We will begin by loading in the data. The data are stored in the subdirectory of the working directory. The regular message are part of the "regular" folder, and the monetized mesaages are part of the "superchat" folder, taking name from YouTube's naming convention.

In [24]:
# loading the data

# folder path
regularFP = "data/regular/"
monetizedFP = "data/superchat/"

# list of dataframes
regularDF = []
monetizedDF = []

# looping through the directory, extract the file and append it to the respective list
for filename in os.listdir(regularFP):
    file_path = os.path.join(regularFP, filename)
    df = pd.read_table(file_path, header = None)
    regularDF.append(df) 

for filename in os.listdir(monetizedFP):
    file_path = os.path.join(monetizedFP, filename) 
    df = pd.read_table(file_path, header = None)
    monetizedDF.append(df) 


In [25]:
# concatenate the data into one dataframe
regularDF = pd.concat(regularDF)
monetizedDF = pd.concat(monetizedDF)

Next, we will split the data into its respective columns. The data are stored in a .txt file without consistent format, and thus were loaded in as a single string. \
Between the timestampe and name column, the deliminater is "|", and between the name and the comment column, the deliminater is a colon.

In [26]:
# split the regular data into timestamp, name and comment
# using n = 1 to split only upon first occurance
timeStampDF = regularDF[0].str.split(" | ", expand=True, n=1)
commentDF = timeStampDF[1].str.split(":", expand=True, n=1)
regularSplitDF = pd.concat([timeStampDF[0], commentDF], axis=1)
regularSplitDF.columns = ['Timestamp', 'Name', 'Comment']

In [27]:
# split the monetized data into timestamp, name and comment
# using n = 1 to split only upon first occurance
timeStampDF = monetizedDF[0].str.split("|", expand=True, n=1)
commentDF = timeStampDF[1].str.split(":", expand=True, n=1)
monetizedSplitDF = pd.concat([timeStampDF[0], commentDF], axis=1)
monetizedSplitDF.columns = ['Timestamp', 'Name', 'Comment']
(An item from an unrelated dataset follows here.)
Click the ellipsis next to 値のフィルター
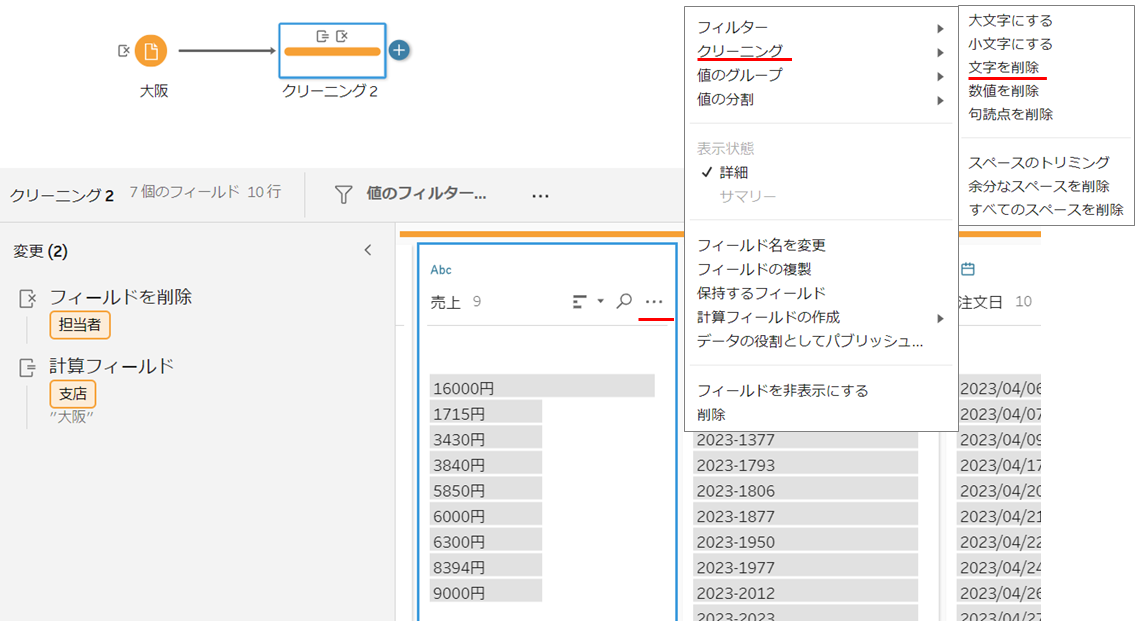 tap(539, 195)
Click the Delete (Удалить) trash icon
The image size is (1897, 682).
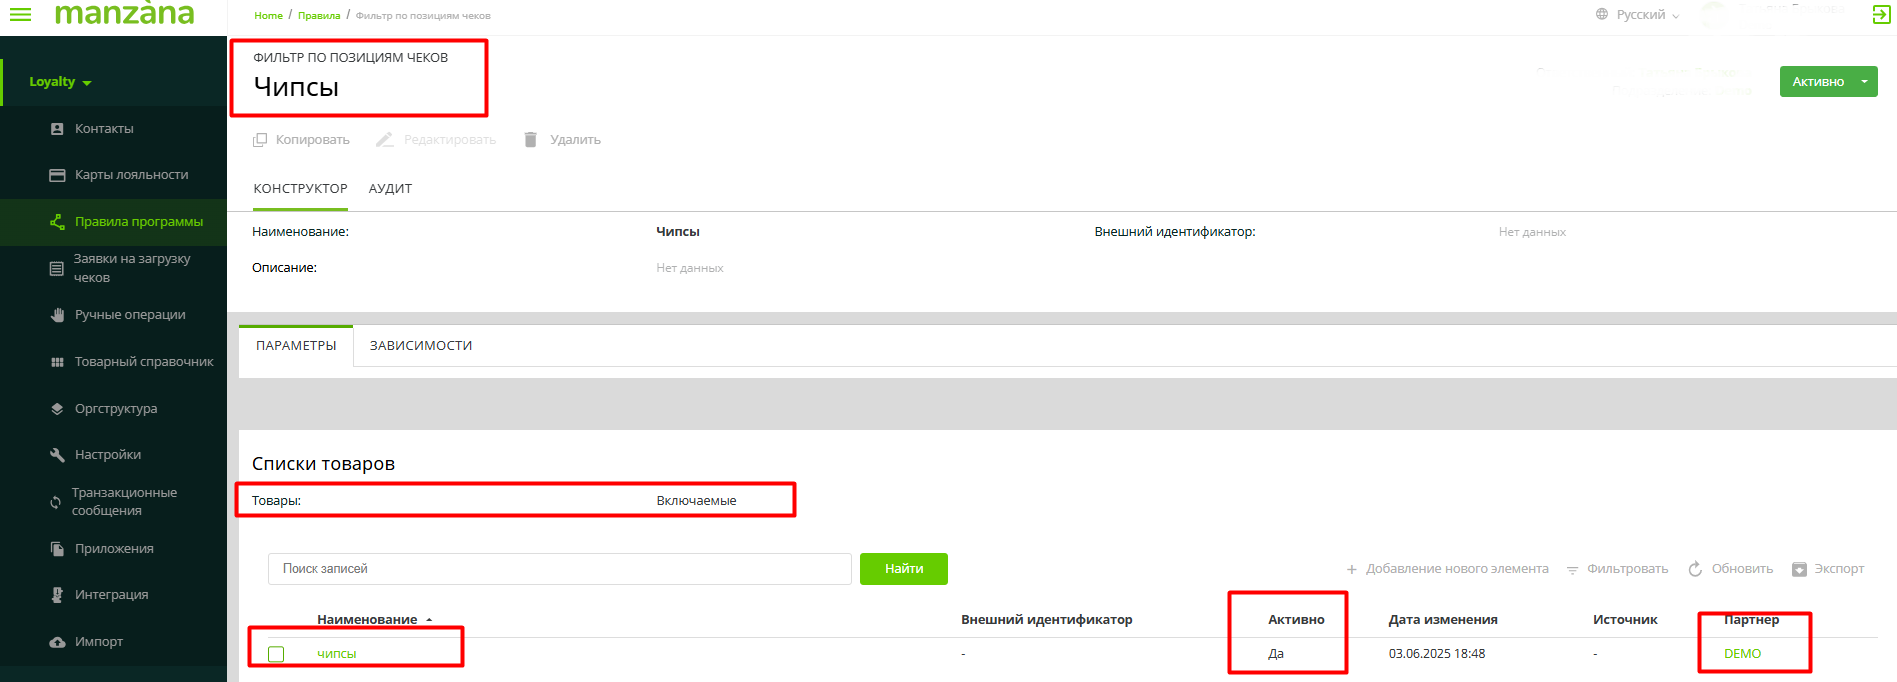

Next, we will further process the data to remove null values and system notification of memberships.

In [28]:
# removing NaN values
regularSplitDF.dropna(subset = ["Comment"], inplace=True)
monetizedSplitDF.dropna(subset = ["Comment"], inplace=True)

In [29]:
# removing gifted message
monetizedSplitDF = monetizedSplitDF[~monetizedSplitDF['Comment'].str.contains('Gifted')]

In [30]:
print(f"The number of regular comments are: {len(regularSplitDF)}")
print(f"The number of monetized comments are: {len(monetizedSplitDF)}")

The number of regular comments are: 1381915
The number of monetized comments are: 6001


There are currently over 1M regular comments and only 6k monetized comments. We will subset the regular message to 20k to reduce the scope for this.

In [31]:
regularSplitDFS = regularSplitDF.sample(n=20000)

We will now filter out non-English comments.

In [32]:
def detect_language(text):
    try:
        return detect(text)
    except:
        return "Error"

# detect comment langauge and keep only english comments
regularSplitDFS['Language'] = regularSplitDFS['Comment'].apply(detect_language)
monetizedSplitDF['Language'] = monetizedSplitDF['Comment'].apply(detect_language)

In [33]:
regularEN = regularSplitDFS[regularSplitDFS['Language'] == 'en']
monetizedEN = monetizedSplitDF[monetizedSplitDF['Language'] == 'en']

We will now save the dataframe into a .csv file. The file will be further wrangled for the used wihtin the main notebook. 

In [34]:
regularEN.to_csv('data/regularEN.csv', index=False)
monetizedEN.to_csv('data/monetizedEN.csv', index=False)